It seems likely that President Obama will bomb Syria sometime in the coming weeks.
His top civilian and military advisers are meeting in the White House on Saturday to discuss options. American warships are heading toward the area; those already there, at least one of which had been scheduled for a port call, are standing by. Most telling perhaps is a story in the New York Times, noting that Obama’s national-security aides are studying the 1999 air war in Kosovo as a possible blueprint for action in Syria.
In that conflict 14 years ago, ethnic Albanians in Kosovo, an autonomous province of Serbia, were being massacred by Serbian president Slobodan Milosevic. President Bill Clinton, after much reluctance, decided to intervene, but couldn’t get authorization from the U.N. Security Council, where Russia—Serbia’s main ally—was certain to veto any resolution on the use of force. So Clinton turned to NATO, an appropriate instrument to deal with a crisis in the middle of Europe.
The parallels with Syria are obvious. In this case too, an American president, after much reluctance, seems to be considering the use of force but can’t get authorization from the U.N. because of Russia’s (and China’s) certain veto. The pressures to act have swelled in recent days, with the growing evidence—gleaned not just from Syrian rebels but also from independent physicians’ groups and U.S. intelligence—that Assad’s forces have used chemical weapons, killing more than 1,000 civilians.

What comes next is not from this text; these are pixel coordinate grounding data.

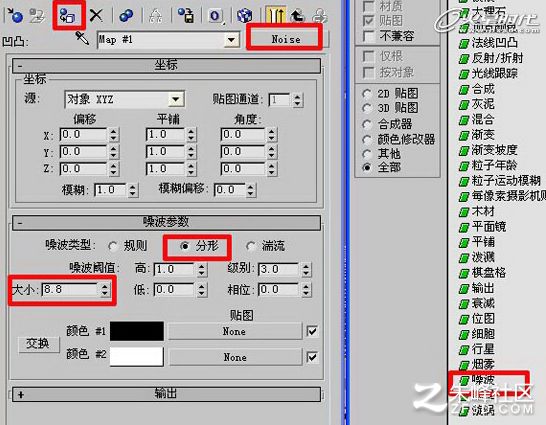546x425 pixels.
Task: Pick map with the eyedropper icon
Action: (x=82, y=38)
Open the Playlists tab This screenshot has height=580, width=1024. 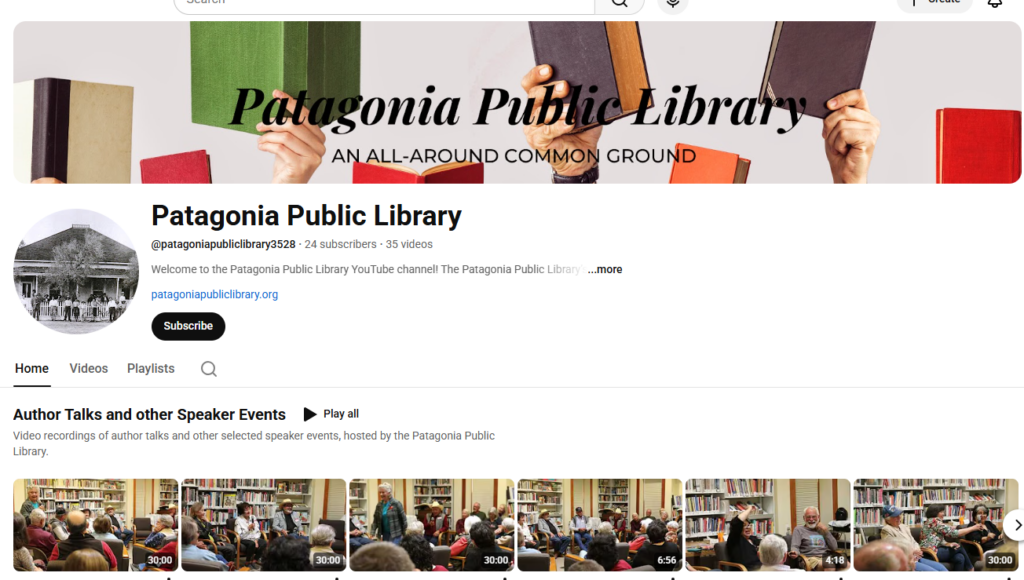[x=151, y=368]
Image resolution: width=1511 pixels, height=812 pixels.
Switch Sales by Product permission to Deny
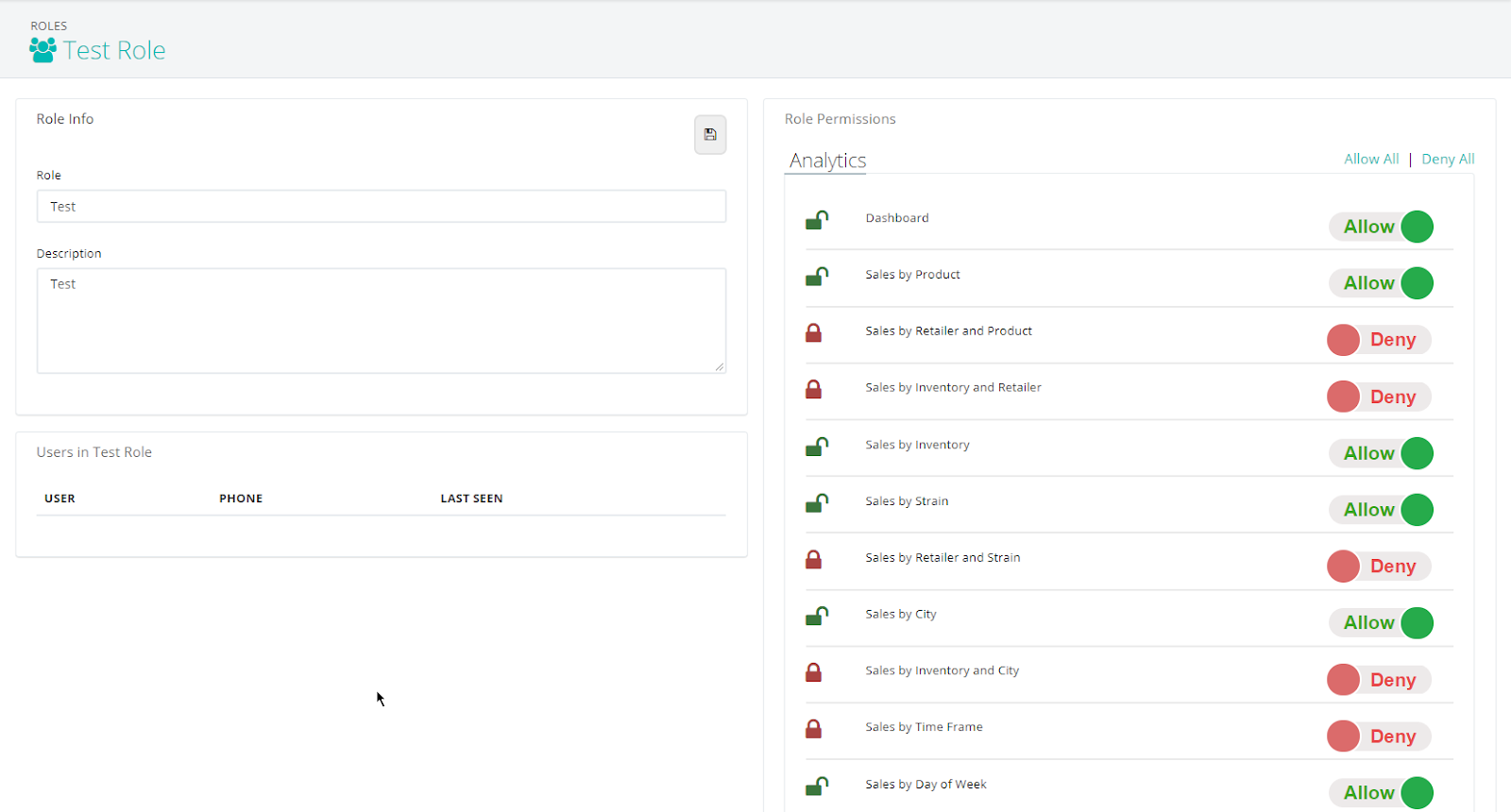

But where can Obama turn for the legitimacy of a multinational alliance? Nobody has yet said, but a possible answer is, once again, NATO—this time led perhaps by Turkey, the alliance’s easternmost member, whose leaders are very concerned by the growing death toll and instability in Syria just across their southern border.
The weapons that NATO used—and, more important, did not use—in Kosovo are also likely to appeal to President Obama. Clinton was insistent that no U.S. ground troops be sent to aid the Albanians and told his commanders to keep from losing a single American in the fight, if possible.

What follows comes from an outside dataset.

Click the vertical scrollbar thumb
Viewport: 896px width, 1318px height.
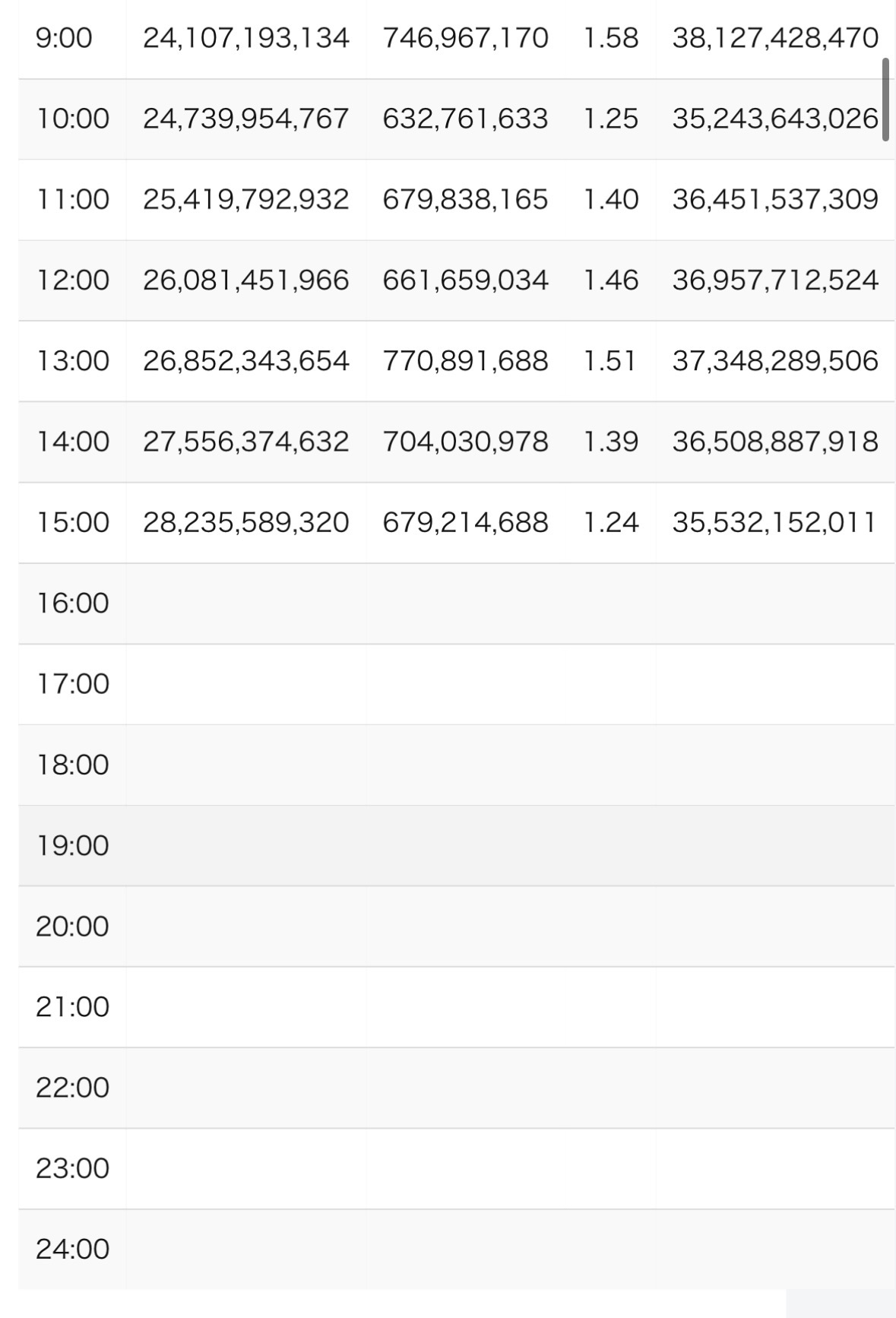point(885,100)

And so, the Kosovo campaign was, from America’s vantage, strictly an air war. (Just two U.S. servicemen were killed, and not in battle but in an Apache helicopter that crashed during an exercise.) The air war went on for what seemed, at the time, an eternity—78 days. More than 1,000 NATO planes (including the first Predator drones) flew a total of 38,000 combat sorties. The bombs—most of them dropped from altitudes of 10,000 feet and higher, to avoid air-defense batteries—seemed to have no effect on Milosevic’s actions until the final days of the campaign, and so NATO’s commanders kept adjusting and expanding the target list, which ranged from military bases, factories, and electrical power plants to individual Serbian tanks on the battlefield.
Bad intelligence led to a few horrific mistakes: the bombing of an Albanian caravan, which was confused with a Serbian convoy, and the Chinese embassy in Belgrade, which was thought to be a military relay station. In all, “collateral damage” over the 78 days killed an estimated 1,200 civilians
In the end, though, the war was won. The strategic goals were to stop the fighting, force Milosevic to pull back his army, restore Kosovo as an autonomous Albanian enclave, and insert NATO troops—30,000 of them—as peacekeepers. All the goals were met.

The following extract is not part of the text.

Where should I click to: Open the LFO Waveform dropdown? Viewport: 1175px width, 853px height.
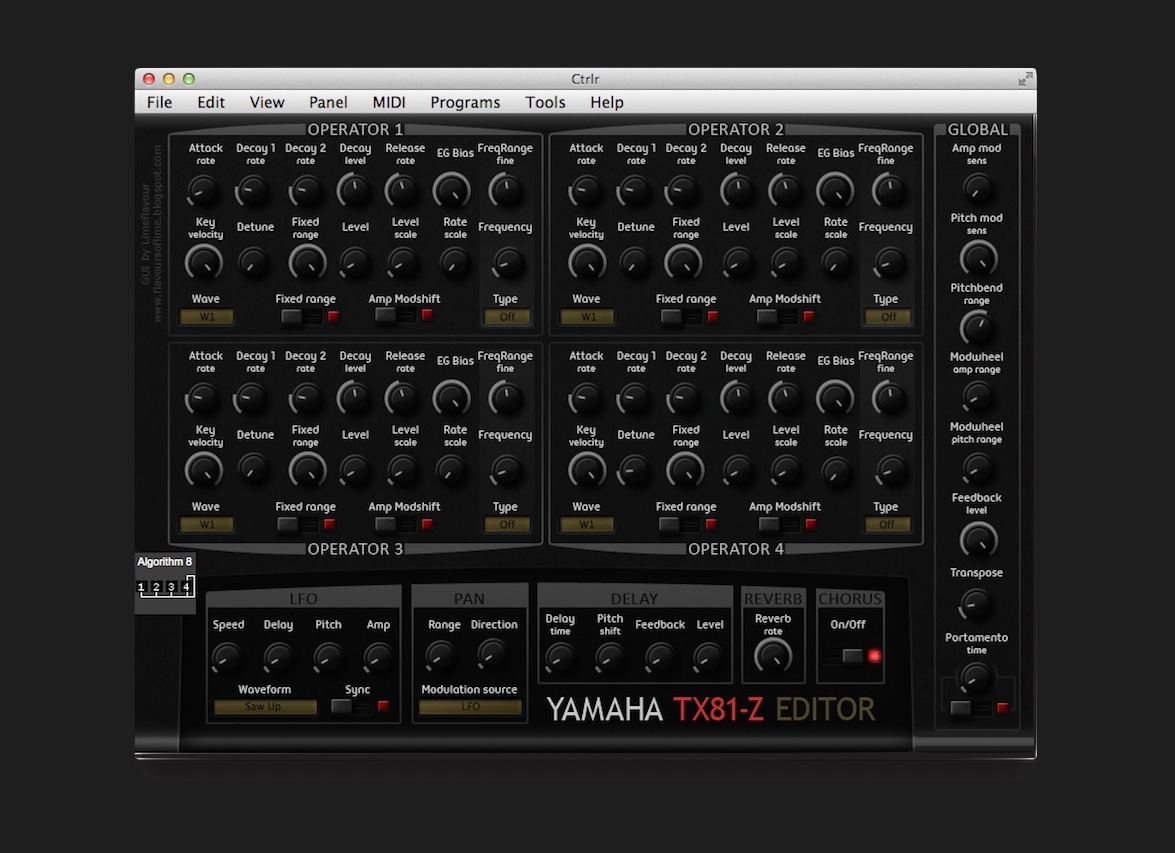point(266,707)
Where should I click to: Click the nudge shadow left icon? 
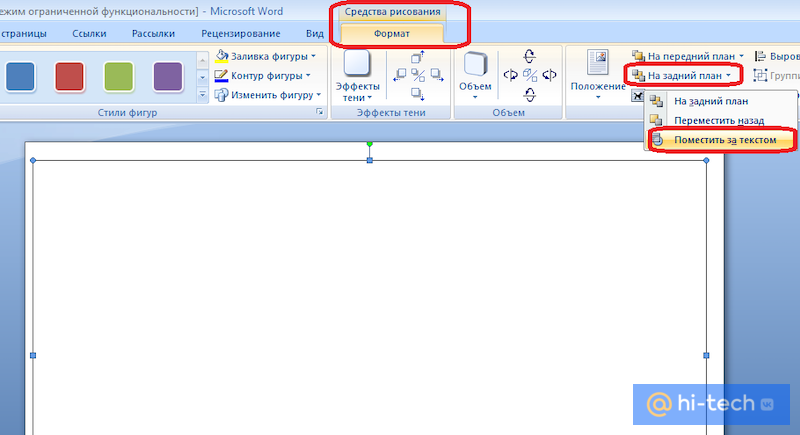[x=400, y=75]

During and after the war, many Republicans and some retired U.S. military officers lambasted Clinton for relying so heavily on NATO. They called it a war “by committee” and claimed that it could have been won much more quickly had America gone it alone. But Gen. Wesley Clark, who was NATO chief at the time, later argued in his book, Waging Modern War: Bosnia, Kosovo and the Future of Combat, that the multilateral approach was necessary for two reasons: to give the war legitimacy (especially given the lack of a U.N. resolution) and to counter whatever resistance the Russians might muster (in the end, Milosevic surrendered when he realized that, despite earlier promises, Moscow was not coming to his rescue).
Let’s say that Obama agrees that NATO could be the key force of an air campaign in Syria—and that enough NATO members agree to go along. (In Kosovo, every member of the alliance, except Greece, played some kind of role.) What would be the war’s objectives?
This is the crucial question of any military intervention. It should be asked, and answered, before a decision is made to intervene—along with a calculation of how much effort might be needed to accomplish those objectives and whether the cost is worth the benefit.
A few things are clear from Obama’s record as commander-in-chief: He tends to resist the use of military force. When he sees it as unavoidable, he tends to steer clear of grandiose objectives, and he demands that allied nations come along, even take the lead, especially if their interests in the conflict outweigh ours.
If Obama does use force in Syria, he will do so because of clear evidence that Assad’s regime has killed lots of civilians with chemical weapons. Two considerations will likely drive his decision, if it comes to that. First, he has drawn a “red line” on this issue, publicly, at least five times in the last year, and failure to follow through—especially after the latest revelations—would send confusing signals, at best, about U.S. resolve and credibility. Second, failure to respond would erode, perhaps obliterate, the taboo that the international community has placed on chemical weapons (especially nerve gas) since the end of World War I. I suspect that this factor may be more pertinent to Obama, who takes the issue of international norms very seriously.